Through the gates, out of the suburban head-fuck Charlie likes to call home.

I’m almost through the other side of Clyde Hill before I pull over the Camaro and get my phone out of my pocket.

It’s a smartphone, not the kind of phone you can remove the back from.

How Charlie would have gotten a bug inside, I don’t know, but if anyone was going to do it, then it would definitely be him.

I open the security lock and then have the forethought to hit the contacts button to retrieve the one, single most important number I haven’t memorized just yet: Sloane’s.

I scrawl the digits onto the back of my hand, and then I take the thing and smash it against the dashboard.

Small shards of glass explode everywhere, into the footwell and all over the leather bench seat.

I pry apart the metal casing and catch my breath.

There it is—a small, square chip, soldered into place on the main processor.

It obviously doesn’t belong. The other circuitry is a work of art, neat and meticulously created.

This alien chip, this listening device, this act of betrayal, was probably put in place by a very talented hacker indeed.

They couldn’t replicate the precision of something machine made, though.

I open the window on the driver’s side of the car and hurl the phone out of it, roaring.

I can’t believe he’s done this.

Actually, I can totally believe he’s fucking done this.
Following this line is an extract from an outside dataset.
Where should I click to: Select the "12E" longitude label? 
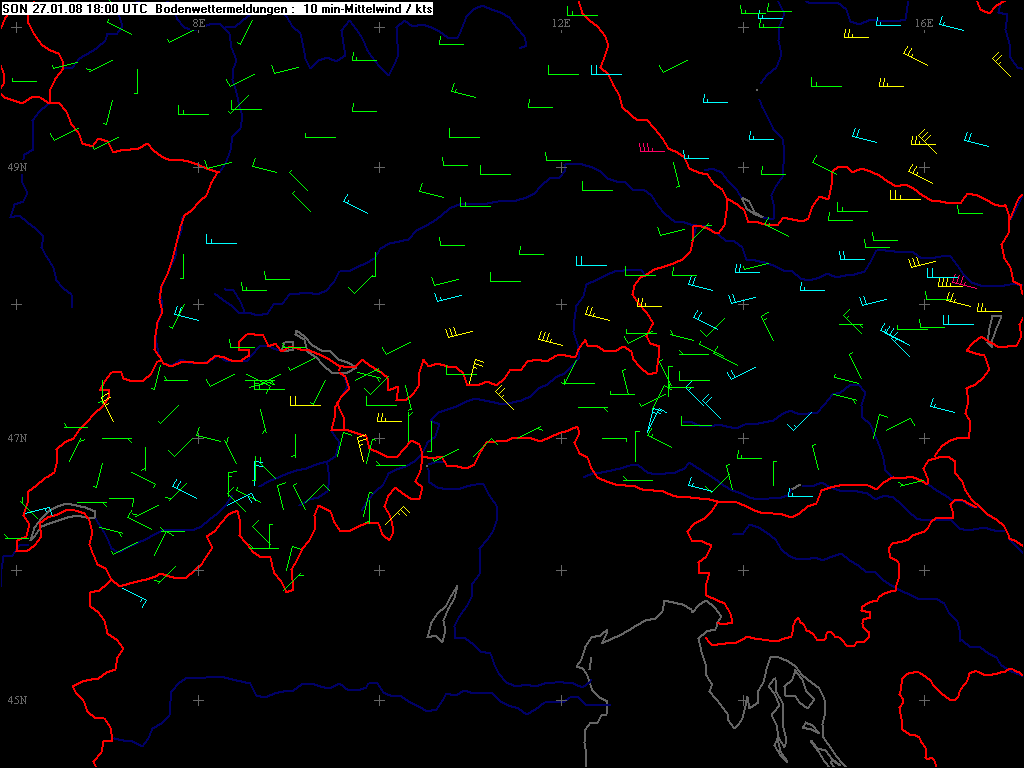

I just can’t believe I was stupid enough not to expect it from him. Who’s the fool here, me or him?

God knows what the old man has heard me talking about on that cell. It doesn’t even bear thinking about. The car engine screams as I gun it, charging in the direction of home.

I’ll do this one last thing for Charlie, but not to help him. I’ll do it to find out what’s going on with Rick. I’ll do it to find out what the hell is going on in general. Then, I’m gonna start making some arrangements.